While some of Blumhouse’s films are a little meh (Ouija, I’m looking in your direction), these stories are without exception fabulous. Usually with a collection of stories, one has to put up with selections of varying strength, but these are all winners. Going with the recent trend in horror of the tragic ending, these stories tend to be dark and creepy—they start in reality and become twisted to a bizarre angle. The stories are also excitingly original; though they contain familiar subjects like ghosts and demons, the ideas are fresh and compelling.

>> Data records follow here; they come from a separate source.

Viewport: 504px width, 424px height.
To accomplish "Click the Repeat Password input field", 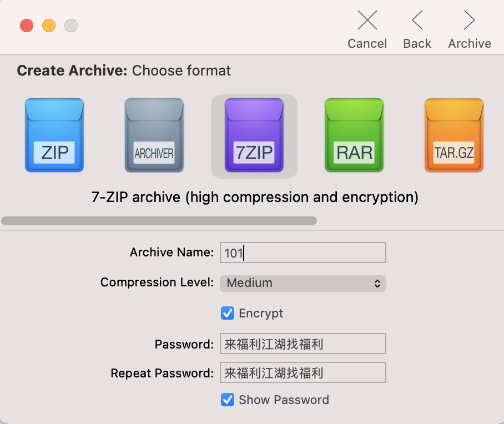I will pos(303,373).
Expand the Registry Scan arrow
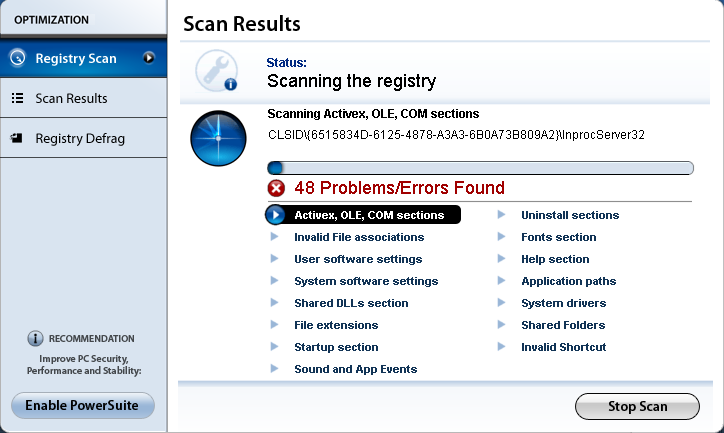The image size is (724, 433). (149, 58)
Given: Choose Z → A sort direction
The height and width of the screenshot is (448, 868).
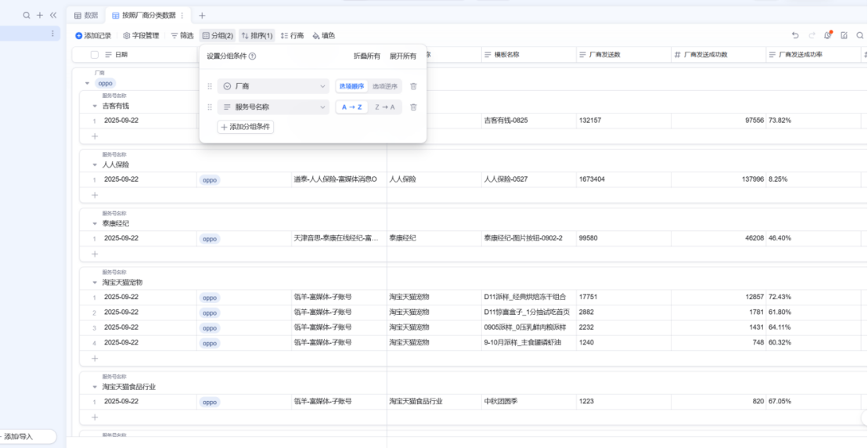Looking at the screenshot, I should click(385, 107).
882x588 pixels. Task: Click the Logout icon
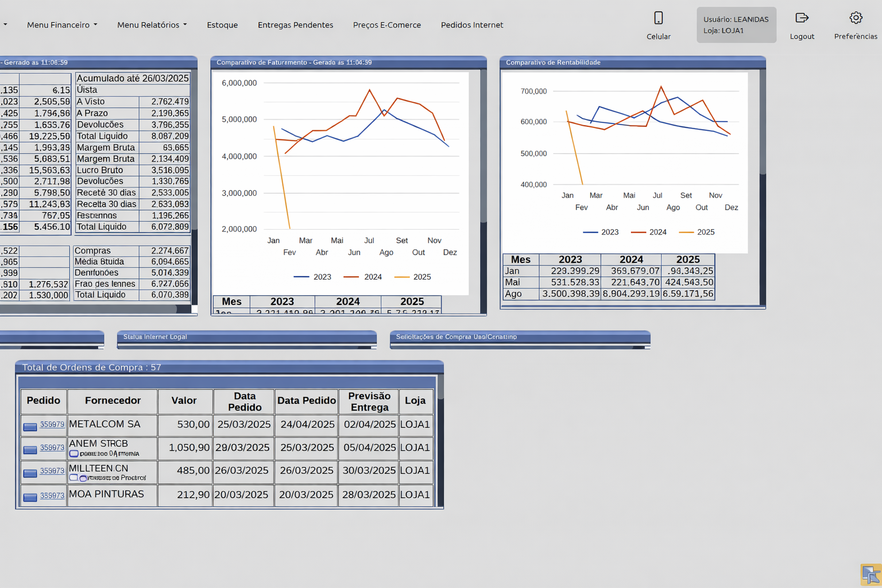click(x=802, y=18)
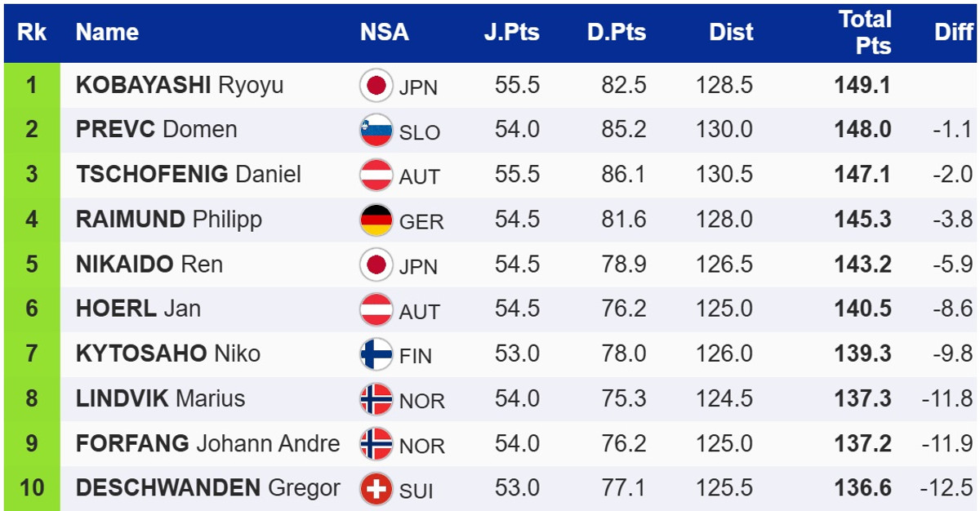
Task: Open KOBAYASHI Ryoyu athlete name
Action: (180, 86)
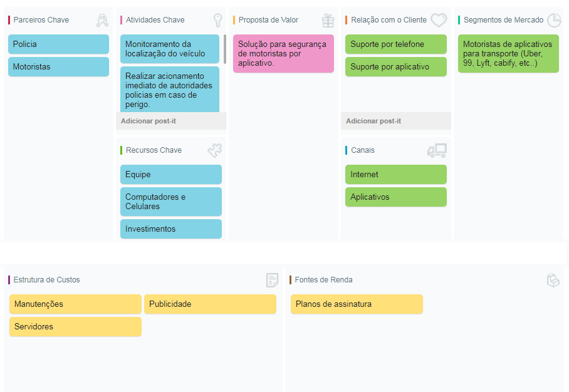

For an example, Michael Olson’s “Dreamland,” about a dream-inhabiting creature that infects everyone who encounters it. The story builds in intensity from the wistful opening to the soul-crushing ending. An exploding head isn’t even the most disturbing event. But my favorite is Sarah Langan’s “The Old Jail.” It concerns Grady, a man who is possessed by a mysterious demon. In one scene, his first person narration erodes into second person as the demon takes over telling the story. Most of the characters are suspect because of their outright strange behavior; Grady even encounters a man who is happy to be possessed (he’s a CEO, natch). The story is surreal and chilling.
Overall, the book was a dark delight from start to finish. Check it out if you’re in the mood for suburban horror by folks who know what scares you.
Author’s note: I owe a thanks to IMDB and the authors’ biography section at the end of the book for filmography information.